Family Problems in Literature & Fiction The Son

Panoramic, harrowing and deeply evocative, The Son is a fully realized masterwork in the greatest tradition of the American canon—an unforgettable novel that combines the narrative prowess of Larry McMurtry with the knife-edge sharpness of Cormac McCarthy.

Philipp Meyer, the acclaimed author of American Rust, returns with The Son: an epic of the American West and a multigenerational saga of power, blood, land, and oil that follows the rise of one unforgettable Texas family, from the Comanche raids of the 1800s to the to the oil booms of the 20th century.

Review:

Philipp Meyer’s sweeping historical tale of Texas demands shelf space with Cormac McCarthy and Larry McMurty. Like his predecessors, Meyer illustrates the ruthless, violent forms of blood-spilling murder it takes to build the future of a land. Death begets life.

People are conditioned to believe in their rights of land possession, and history point fingers at those who stole land from those that used to occupy it. Wars are fought over territory, and arguments continue on the authority of the privileged. But, as Meyer blazingly illuminates, the rights of possession were stolen from others, who scalped it from others, who poached it from others.

Told from the perspective of three narrators representing three generations of the Texas cattle baron and then oil baron McCullough family, and spanning the 19th-21st century, the tale takes the reader on a ferocious adventure of the birth and expansion of the Texas frontier. The legacies of fathers to sons (and one narrator, a daughter) are tough and soul scorching. The prose is as muscular and sinewy as a prized thoroughbred, the story as pitiless as a rattlesnake in a desert. And yet, there’s an undulating tenderness, a tremendous amount of empathy that is elicited from the reader.

The advance publicity compares Meyer with Larry McMurtry and Cormac McCarthy. Both comparisons are apt: he has both McCarthy’s violent imagery and grim fatalism, and McMurtry’s narrative sweep and richly imagined characters. Meyer’s style is every bit as distinguished as McCarthy’s or McMurtry’s, and his attention to period detail is meticulous and persuasive. One of the book’s best chapters is Eli’s brief description of the different uses the Comanche made of a killed buffalo. As Eli tells it, they used every part except one. The one part they did not use, and the reason why they did not use it, adds a poignant, ironic sting to the end of the chapter.

The reason the McCullough family visited and frequently mentioned Fort Worth was because there was, on the north side of Fort Worth, a large abbatoir where most of the cattle were driven from other cities and towns to be slaughtered and distributed, hence, “Cow Town”. Locally, it was called the “packing house”. It was considered a very good job if an African-American or Mexican got a job there; it paid the poor more than most other local jobs.

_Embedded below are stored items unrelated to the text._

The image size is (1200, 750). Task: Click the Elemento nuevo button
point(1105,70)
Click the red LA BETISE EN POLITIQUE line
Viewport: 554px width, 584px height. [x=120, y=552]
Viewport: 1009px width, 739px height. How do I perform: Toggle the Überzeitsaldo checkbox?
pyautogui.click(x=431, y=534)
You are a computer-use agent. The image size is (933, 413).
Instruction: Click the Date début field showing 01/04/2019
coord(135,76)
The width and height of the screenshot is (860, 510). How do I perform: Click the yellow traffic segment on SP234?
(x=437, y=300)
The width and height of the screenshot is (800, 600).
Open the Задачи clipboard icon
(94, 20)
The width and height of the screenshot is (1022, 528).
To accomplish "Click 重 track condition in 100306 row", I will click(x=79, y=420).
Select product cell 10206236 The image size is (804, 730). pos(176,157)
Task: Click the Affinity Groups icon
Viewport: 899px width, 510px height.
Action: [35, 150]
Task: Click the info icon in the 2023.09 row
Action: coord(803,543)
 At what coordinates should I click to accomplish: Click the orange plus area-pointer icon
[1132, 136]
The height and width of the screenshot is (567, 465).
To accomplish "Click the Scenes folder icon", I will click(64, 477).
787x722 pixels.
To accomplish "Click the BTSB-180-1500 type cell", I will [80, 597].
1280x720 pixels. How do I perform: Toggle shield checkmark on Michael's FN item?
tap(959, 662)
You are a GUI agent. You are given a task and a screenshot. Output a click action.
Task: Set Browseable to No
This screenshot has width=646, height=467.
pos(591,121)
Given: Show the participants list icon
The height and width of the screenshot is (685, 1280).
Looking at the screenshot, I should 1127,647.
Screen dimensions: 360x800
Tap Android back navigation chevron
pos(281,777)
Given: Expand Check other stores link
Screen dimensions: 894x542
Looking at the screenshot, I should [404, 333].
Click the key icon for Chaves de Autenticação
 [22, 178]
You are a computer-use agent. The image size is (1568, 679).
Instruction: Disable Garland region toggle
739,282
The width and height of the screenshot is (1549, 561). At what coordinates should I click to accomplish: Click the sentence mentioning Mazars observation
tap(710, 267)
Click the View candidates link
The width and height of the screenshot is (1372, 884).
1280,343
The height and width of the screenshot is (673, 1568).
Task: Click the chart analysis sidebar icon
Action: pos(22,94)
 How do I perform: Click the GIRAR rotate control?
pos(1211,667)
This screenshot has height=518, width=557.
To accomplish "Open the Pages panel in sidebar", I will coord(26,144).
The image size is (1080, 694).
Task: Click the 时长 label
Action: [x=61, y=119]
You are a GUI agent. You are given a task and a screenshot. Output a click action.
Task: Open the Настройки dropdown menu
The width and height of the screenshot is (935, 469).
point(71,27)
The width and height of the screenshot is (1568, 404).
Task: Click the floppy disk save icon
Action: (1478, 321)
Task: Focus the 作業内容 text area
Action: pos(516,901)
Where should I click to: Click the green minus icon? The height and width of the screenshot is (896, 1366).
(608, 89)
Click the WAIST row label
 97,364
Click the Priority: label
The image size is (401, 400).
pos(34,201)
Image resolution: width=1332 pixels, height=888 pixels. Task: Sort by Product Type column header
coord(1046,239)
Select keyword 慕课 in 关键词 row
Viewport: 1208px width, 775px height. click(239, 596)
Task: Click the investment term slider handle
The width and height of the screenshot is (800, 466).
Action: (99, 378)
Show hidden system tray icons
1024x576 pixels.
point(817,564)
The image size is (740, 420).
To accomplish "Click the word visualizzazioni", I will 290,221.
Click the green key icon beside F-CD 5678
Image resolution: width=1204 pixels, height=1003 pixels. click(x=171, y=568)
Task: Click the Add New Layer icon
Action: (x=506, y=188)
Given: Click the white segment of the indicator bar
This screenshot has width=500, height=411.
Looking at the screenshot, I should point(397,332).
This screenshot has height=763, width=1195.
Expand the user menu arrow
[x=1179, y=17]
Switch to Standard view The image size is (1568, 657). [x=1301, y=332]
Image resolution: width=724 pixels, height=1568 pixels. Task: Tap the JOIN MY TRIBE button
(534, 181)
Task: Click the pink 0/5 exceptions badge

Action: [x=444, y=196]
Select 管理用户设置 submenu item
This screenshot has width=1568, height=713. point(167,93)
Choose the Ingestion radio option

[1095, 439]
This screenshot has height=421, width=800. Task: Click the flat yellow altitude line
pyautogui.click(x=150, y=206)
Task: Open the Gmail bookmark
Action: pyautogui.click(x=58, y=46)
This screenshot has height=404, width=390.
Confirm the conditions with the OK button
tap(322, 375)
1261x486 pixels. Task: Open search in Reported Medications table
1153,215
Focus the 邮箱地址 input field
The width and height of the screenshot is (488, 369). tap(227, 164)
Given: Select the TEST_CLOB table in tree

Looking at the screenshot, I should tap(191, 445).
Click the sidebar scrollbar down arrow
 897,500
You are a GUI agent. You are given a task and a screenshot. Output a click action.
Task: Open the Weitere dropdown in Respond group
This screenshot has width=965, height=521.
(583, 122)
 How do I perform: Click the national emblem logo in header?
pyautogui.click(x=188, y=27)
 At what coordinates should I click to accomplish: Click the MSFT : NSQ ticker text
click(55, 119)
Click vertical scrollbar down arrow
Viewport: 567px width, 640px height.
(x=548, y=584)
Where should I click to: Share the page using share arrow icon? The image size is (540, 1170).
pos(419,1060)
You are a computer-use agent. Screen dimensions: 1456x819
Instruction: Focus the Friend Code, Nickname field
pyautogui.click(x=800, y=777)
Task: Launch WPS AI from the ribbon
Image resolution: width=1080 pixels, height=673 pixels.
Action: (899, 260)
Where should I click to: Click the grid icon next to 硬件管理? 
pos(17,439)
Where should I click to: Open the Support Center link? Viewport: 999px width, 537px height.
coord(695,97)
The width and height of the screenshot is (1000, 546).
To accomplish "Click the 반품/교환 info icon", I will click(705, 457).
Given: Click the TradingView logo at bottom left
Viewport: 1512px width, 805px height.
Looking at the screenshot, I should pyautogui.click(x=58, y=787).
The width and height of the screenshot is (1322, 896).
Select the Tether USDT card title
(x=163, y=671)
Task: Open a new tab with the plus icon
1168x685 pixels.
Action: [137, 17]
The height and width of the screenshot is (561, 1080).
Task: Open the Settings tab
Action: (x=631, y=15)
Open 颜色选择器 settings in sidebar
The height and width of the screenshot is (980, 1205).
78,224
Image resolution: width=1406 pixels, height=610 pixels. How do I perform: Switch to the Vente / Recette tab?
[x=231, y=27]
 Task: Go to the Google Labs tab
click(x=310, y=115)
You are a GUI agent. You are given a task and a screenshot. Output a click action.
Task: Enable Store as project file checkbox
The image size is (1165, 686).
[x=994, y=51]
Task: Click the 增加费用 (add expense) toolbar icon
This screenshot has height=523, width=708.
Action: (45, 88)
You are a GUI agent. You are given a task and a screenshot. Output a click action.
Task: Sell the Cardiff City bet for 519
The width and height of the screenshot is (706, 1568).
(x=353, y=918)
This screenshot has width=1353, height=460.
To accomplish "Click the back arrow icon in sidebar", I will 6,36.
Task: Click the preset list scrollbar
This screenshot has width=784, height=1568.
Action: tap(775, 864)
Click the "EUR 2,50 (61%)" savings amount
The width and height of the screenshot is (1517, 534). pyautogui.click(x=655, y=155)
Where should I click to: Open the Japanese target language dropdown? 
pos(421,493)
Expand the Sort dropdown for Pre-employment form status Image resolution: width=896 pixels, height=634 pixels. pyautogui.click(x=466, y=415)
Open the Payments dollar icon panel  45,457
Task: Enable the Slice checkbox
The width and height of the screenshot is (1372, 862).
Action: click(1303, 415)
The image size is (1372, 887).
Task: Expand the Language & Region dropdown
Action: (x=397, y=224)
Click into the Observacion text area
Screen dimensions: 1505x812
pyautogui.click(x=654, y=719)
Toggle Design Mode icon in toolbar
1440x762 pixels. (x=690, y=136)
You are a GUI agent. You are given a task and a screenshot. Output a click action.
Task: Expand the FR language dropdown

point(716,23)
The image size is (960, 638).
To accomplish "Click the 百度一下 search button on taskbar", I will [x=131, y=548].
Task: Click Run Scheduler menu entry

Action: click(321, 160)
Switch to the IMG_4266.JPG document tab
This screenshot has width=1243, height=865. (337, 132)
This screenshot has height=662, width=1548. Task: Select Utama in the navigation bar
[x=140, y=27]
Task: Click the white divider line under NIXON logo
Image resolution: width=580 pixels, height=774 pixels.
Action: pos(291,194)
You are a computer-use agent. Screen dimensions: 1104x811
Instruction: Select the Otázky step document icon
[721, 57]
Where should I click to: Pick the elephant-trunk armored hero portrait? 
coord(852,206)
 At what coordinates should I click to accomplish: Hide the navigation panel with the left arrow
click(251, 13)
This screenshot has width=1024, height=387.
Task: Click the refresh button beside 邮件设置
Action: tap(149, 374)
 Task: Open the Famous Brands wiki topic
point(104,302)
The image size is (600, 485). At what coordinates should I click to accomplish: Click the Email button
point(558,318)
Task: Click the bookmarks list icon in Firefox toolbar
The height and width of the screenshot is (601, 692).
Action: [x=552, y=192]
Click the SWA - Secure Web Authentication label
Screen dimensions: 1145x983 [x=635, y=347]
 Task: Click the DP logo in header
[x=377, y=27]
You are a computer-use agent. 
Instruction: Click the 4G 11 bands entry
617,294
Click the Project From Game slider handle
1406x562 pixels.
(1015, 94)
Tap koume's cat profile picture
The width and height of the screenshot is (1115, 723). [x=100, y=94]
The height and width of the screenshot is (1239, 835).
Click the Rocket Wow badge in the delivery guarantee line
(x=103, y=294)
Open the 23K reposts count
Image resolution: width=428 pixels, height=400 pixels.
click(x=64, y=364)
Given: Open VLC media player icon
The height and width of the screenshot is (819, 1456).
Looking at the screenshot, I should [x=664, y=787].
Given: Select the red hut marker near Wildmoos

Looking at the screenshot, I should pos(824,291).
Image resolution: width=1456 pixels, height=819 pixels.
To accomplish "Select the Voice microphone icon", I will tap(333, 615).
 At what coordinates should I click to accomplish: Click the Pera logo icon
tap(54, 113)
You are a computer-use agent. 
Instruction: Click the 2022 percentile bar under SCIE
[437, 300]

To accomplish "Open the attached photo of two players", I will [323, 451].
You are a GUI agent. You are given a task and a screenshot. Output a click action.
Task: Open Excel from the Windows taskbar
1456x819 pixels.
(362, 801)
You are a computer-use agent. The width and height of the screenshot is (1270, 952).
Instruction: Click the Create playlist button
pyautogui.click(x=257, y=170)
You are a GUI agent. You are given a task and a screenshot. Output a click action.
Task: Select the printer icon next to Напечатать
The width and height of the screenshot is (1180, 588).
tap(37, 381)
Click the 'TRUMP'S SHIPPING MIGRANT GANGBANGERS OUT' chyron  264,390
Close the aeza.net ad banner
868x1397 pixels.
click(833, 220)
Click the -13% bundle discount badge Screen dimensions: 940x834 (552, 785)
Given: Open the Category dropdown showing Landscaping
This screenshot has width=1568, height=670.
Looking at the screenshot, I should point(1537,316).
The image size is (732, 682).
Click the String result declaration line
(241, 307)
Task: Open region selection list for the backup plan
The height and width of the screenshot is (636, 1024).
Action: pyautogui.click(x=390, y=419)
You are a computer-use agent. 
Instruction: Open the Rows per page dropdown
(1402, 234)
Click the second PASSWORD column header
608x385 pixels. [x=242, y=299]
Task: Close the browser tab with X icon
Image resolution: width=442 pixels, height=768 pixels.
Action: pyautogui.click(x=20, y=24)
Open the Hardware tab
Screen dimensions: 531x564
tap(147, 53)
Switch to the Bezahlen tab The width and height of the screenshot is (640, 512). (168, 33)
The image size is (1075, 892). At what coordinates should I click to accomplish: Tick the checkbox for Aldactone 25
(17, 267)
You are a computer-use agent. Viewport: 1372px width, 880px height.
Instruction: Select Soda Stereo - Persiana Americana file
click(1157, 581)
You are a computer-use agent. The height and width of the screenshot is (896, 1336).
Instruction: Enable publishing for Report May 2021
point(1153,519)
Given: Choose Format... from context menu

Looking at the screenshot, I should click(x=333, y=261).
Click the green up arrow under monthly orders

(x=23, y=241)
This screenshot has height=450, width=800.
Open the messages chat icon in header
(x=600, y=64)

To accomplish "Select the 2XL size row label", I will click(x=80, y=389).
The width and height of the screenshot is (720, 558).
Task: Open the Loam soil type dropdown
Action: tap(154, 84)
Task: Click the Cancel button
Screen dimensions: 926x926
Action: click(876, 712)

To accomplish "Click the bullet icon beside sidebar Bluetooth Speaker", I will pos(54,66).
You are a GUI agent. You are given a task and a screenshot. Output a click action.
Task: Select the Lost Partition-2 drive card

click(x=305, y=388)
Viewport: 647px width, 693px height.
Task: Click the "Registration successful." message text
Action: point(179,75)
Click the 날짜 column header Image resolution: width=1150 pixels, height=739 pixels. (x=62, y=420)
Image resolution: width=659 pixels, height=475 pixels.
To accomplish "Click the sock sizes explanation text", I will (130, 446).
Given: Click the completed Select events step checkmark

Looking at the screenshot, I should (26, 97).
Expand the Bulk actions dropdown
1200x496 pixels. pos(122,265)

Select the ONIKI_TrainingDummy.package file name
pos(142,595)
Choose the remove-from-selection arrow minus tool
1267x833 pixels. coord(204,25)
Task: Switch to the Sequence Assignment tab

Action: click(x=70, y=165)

The classic western genre glosses over the radical and comprehensive transformation of the land, though “True Grit” comes close with Rooster in a Wild West show, drinking coca cola, presumably still with real cocaine. Meyer probably gets the nits and grits even better than a master like George MacDonald Fraser of Flashman fame, or Laura Ingalls Wilder’s portrait of a few square meters of prairie. Steve Stirling’s pictures of the Los Angeles basin with a few farms but no monster water projects also deserves mention.

This American epic focuses on many themes. One is generational change and the progression from an agrarian and cattle-based economy to an oil-based economy. Take these lines: “Of course there is no doubt that the Indian lives closer to the earth and the natural gods…Unfortunately, there is no more room or that kind of living, Eli. You and my ancestors departed from it the moment they buried a seed in the ground and ceased to wander like other creatures.”

Another is man’s inhumanity to man: the brutal land grab and the dehumanization of those who are considered “not belonging” by every single segment: the Comanches, the Mexicans, and above all, the whites who fight tooth and nail to take more of what’s theirs.

And lastly, and most importantly, it is about the blood that runs through human history with Texas as a microcosm. Meyer writes, “The land was thirsty. Something primitive still in it, the land and people both; the only place like it she’d ever seen was Africa: savannah, perpetual heat and sun, thorns and blinding heat.